▶ Wyodrębniony tekst:
▼

Przedszkola leśne. Kilka refleksji o wychowaniu w lesie
Wyobraźcie sobie przedszkole bez budynku, bez ograniczenia ścianami, bez pokoi zastawionych krzesłami, meblami – gdzie zajęcia są cały rok na zewnątrz, w naturze, na świeżym powietrzu: w parku, w lesie, na polanie, w ogrodzie.
Wyobraźcie sobie przedszkole, w którym nie ma ciągłego szumu i wrzawy dziecięcych głosów – gdzie dzieci znajdują ciszę, spokój, przestrzeń.
Wyobraźcie sobie przedszkole bez zabawek, gdzie dzieci za pomocą 2 gałęzi, 3 szyszek i kamienia rozwijają wyobraźnię i kreatywność lecąc rakietą, jadąc karetą, zwiedzając dalekie krainy.
Wyobraźcie sobie przedszkole, w którym dzieci mogą bezkarnie chodzić po błocie, dotykać robaka, wchodzić na drzewo, patykiem dłubać w ziemi.
Wyobraźcie sobie przedszkole, w którym na podłodze zamiast linoleum/wykładziny/dywanu/płytek z atestem leżą mech, trawa, szyszki, piasek.
Dla rodziców z wyobraźnią
Wyobraźcie sobie przedszkole, gdzie spacery i aktywność fizyczna to codzienna konieczność, a nie wymuszony punkt tygodniowego programu...
Idea pracy z dziećmi w środowisku naturalnym: lesie, parku, polanie, pod gołym niebem, przez cały dzień, o każdej porze roku – jest w Polsce prawie zupełnie nieznana nie tylko wśród rodziców i wychowawców, ale także wśród teoretyków pedagogiki. Idea ta jest dla wielu szokująca, choć w istocie bardzo prosta i dziecięco naturalna. Od ponad 70 lat z powodzeniem instytucjonalnie realizowana jest na świecie. W Europie w dostępności takich placówek przodują kraje skandynawskie, ale łatwo je znaleźć także bliżej Polski: w Niemczech, Austrii czy Czechach. Ta forma pracy z małymi dziećmi ma wielu realizatorów, tomy naukowych opracowań i akademickich badań. Pomysł ma swoich zwolenników i krytyków. Tymczasem rosną kolejne już pokolenia wychowanków. Warto przyjrzeć się bliżej tej wychowawczej koncepcji.

▲

▶ Zestawienie danych:
▼

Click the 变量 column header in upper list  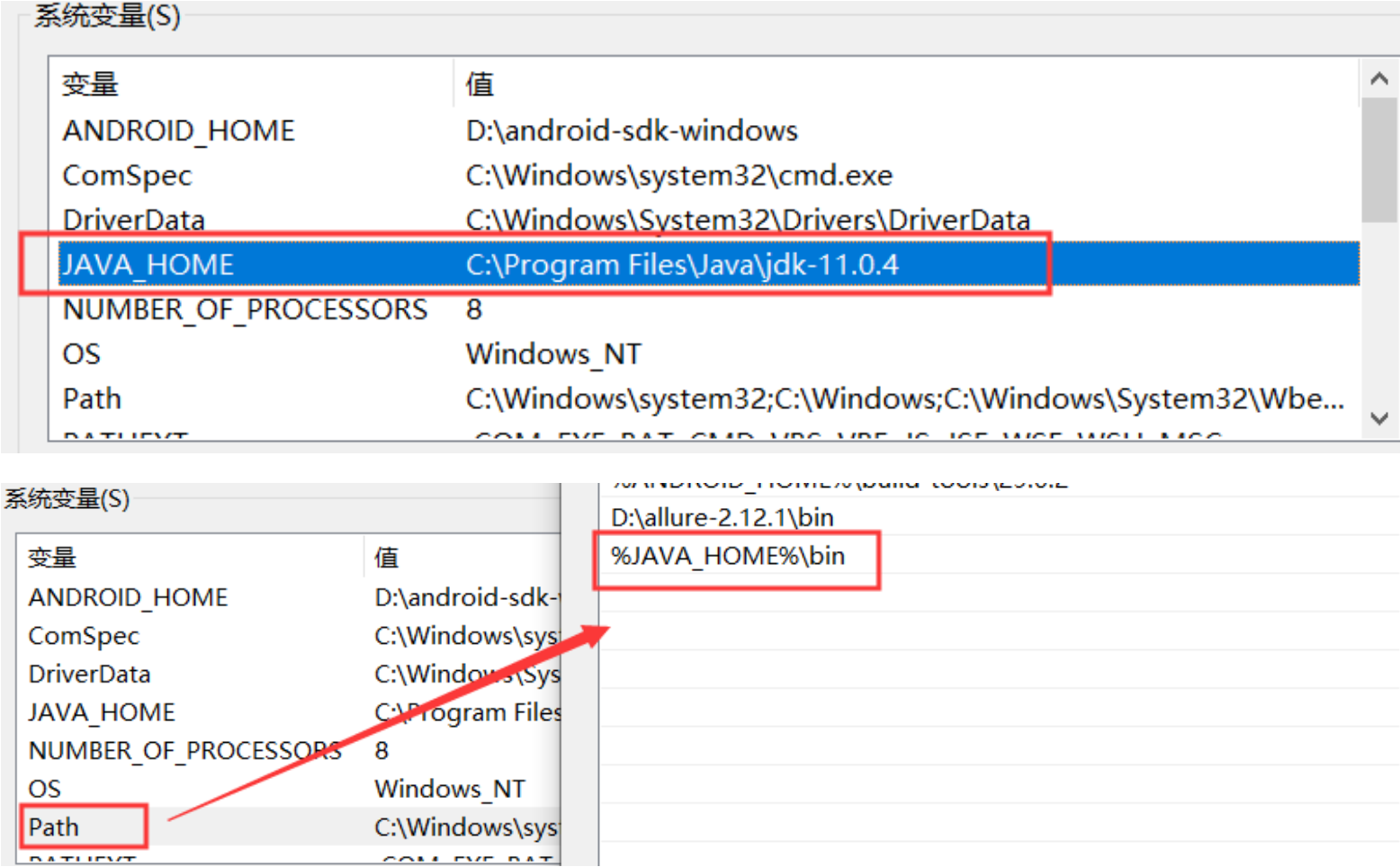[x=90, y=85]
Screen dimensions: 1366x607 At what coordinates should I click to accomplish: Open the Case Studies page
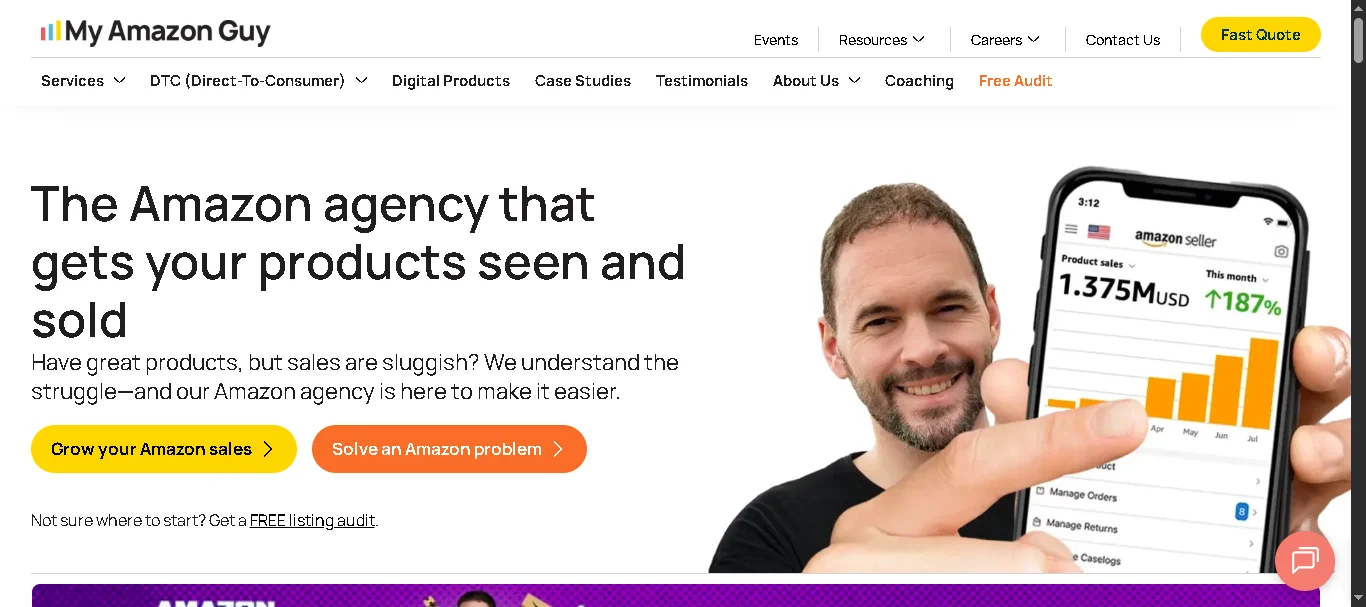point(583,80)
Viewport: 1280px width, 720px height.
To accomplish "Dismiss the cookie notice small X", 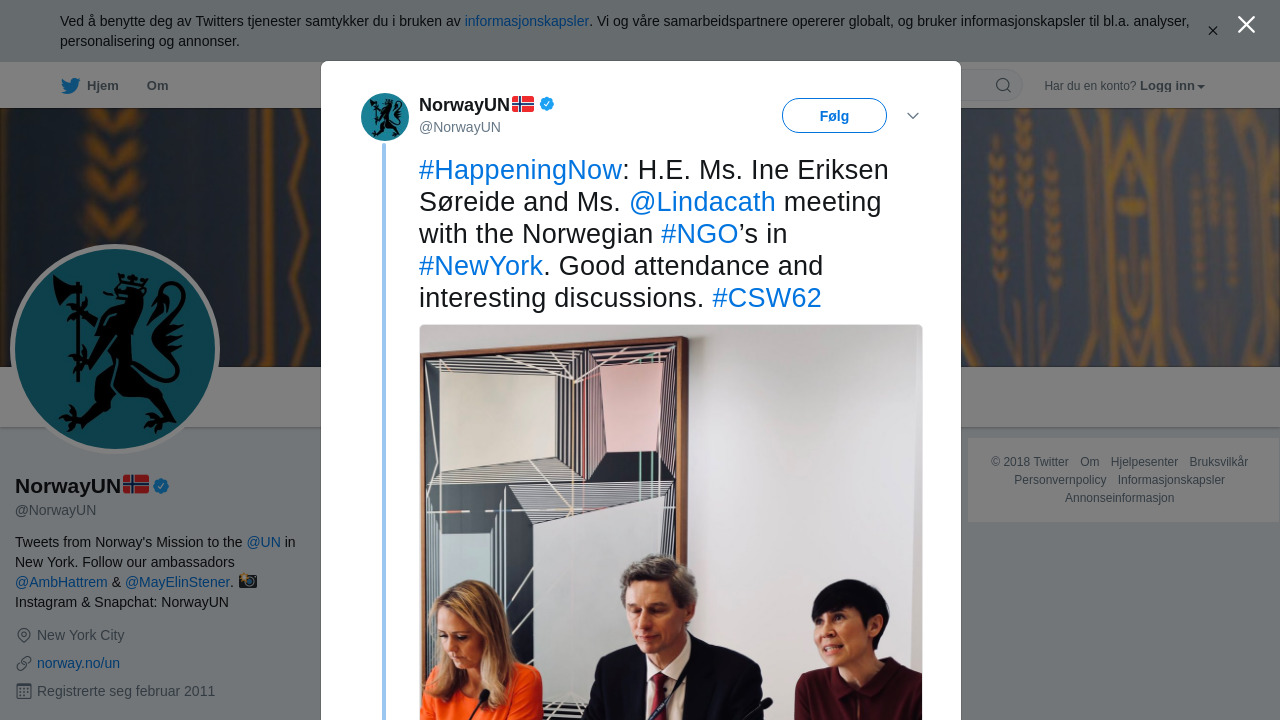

▲

▶ Zadania do wykonania:
A) Odpowiedz na pytania na podstawie tekstu o przedszkolach leśnych.
(i) Od ilu lat idea pracy z dziećmi w środowisku naturalnym jest instytucjonalnie realizowana na świecie?
(ii) Z pomocą jakich przedmiotów dzieci rozwijają wyobraźnię w przedszkolu bez zabawek?
(iii) Które kraje przodują w Europie w dostępności takich placówek?
B) Oceń, czy poniższe stwierdzenia zgadzają się z tekstem o przedszkolach leśnych. Przy każdym odpowiedz „tak” lub „nie” i przytocz rozstrzygające słowa tekstu.
(i) Idea przedszkoli leśnych jest w Polsce dobrze znana wśród teoretyków pedagogiki.
(ii) Takie placówki można znaleźć w Czechach.
(iii) Zajęcia w opisanym przedszkolu odbywają się na zewnątrz tylko latem.

▶ Wyniki zadań:
A)
(i) Od ponad 70 lat.
(ii) Z pomocą 2 gałęzi, 3 szyszek i kamienia.
(iii) Kraje skandynawskie.

B)
(i) Nie: „jest w Polsce prawie zupełnie nieznana nie tylko wśród rodziców i wychowawców, ale także wśród teoretyków pedagogiki”.
(ii) Tak: „łatwo je znaleźć także bliżej Polski: w Niemczech, Austrii czy Czechach”.
(iii) Nie: „gdzie zajęcia są cały rok na zewnątrz”.